Actions to take —
• 1. According to the passage on the Republican platform's abortion language, what percentage of Americans say abortion should be illegal in all or most cases?
• 2. Write the next few sentences of the passage on the Republican platform's abortion language, picking up after its final sentence.

Selected passage —
The removal of strict anti-abortion rights language looks to be a political move by Trump, as abortion politics have punished Republicans in elections since the overturning of Roe v. Wade in 2022.

It’s also an issue where anti-abortion rights advocates are squarely in the minority, with 36 percent of Americans saying they think abortion should be illegal in all or most cases, compared to 63 percent who say it should be legal, according to Pew Research.

Vice President Pence is the most prominent Republican so far to air grievances over the removal of anti-abortion rights language, saying Tuesday that the “RNC platform is a profound disappointment to the millions of pro-life Republicans that have always looked to the Republican Party to stand for life.”

“The Supreme Court did not return the question of abortion to the states only but to the elected representatives of the people,” Mr. Pence said. “The 14th amendment, though rightly cited, will not protect the unborn across the country without further federal action.”

Extracted entries —
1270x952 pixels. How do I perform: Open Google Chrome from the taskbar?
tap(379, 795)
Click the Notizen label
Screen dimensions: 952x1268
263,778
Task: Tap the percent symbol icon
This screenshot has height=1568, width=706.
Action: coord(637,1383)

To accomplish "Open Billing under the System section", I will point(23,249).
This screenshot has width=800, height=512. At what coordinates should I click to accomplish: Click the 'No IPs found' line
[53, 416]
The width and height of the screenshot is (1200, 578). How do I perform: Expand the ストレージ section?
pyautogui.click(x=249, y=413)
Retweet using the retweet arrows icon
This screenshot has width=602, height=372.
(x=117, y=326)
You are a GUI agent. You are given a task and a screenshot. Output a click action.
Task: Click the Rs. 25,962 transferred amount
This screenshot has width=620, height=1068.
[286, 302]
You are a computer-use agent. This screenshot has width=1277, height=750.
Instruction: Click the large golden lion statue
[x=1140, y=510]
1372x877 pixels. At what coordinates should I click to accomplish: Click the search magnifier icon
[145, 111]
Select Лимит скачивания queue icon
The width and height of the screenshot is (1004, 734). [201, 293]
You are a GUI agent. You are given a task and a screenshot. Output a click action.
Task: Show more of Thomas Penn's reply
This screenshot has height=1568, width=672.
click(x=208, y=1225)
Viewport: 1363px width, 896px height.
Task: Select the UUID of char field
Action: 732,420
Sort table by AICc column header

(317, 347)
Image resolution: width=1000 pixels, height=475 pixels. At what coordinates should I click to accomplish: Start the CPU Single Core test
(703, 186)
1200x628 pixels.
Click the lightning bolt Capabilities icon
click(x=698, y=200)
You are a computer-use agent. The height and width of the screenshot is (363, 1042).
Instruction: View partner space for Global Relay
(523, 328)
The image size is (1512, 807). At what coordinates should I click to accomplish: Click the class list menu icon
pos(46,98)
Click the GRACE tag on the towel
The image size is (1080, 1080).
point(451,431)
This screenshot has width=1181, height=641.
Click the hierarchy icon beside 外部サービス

Numbered answers —
• 1. 36 percent, according to Pew Research.

• 2.
Some anti-abortion rights activists, like evangelical leader Tony Perkins, have indicated that their ability to influence the proposed platform was squashed in the behind-closed-doors meeting where it was voted on, and have suggested that they will push the party to change its purported position.

“The 2024 platform is a concise statement of campaign priorities, but not a declaration of enduring principles for a political party,” Mr. Perkins said in a statement.

He and other conservative Christian activists had sent a letter to Trump protesting the new language, asking him to support “a human life amendment to the Constitution and legislation to make clear that the Fourteenth Amendment’s protections apply to children before birth.”

Mr. Perkins has indicated that he and other dissatisfied religious conservatives are working on a minority report, which will reflect where they think the party’s position should be on abortion.

The proposed platform also says that the GOP will support IVF treatments, birth control, and prenatal care, though some powerful conservative and Christian groups, like the Southern Baptists, have come out against IVF treatments just this year.

Trump himself also acted to limit access to birth control at the behest of Christian groups like My Faith Votes, which was co-founded by his Housing and Urban Development secretary, Ben Carson, by rolling back a requirement that employers cover birth control in their insurance offerings.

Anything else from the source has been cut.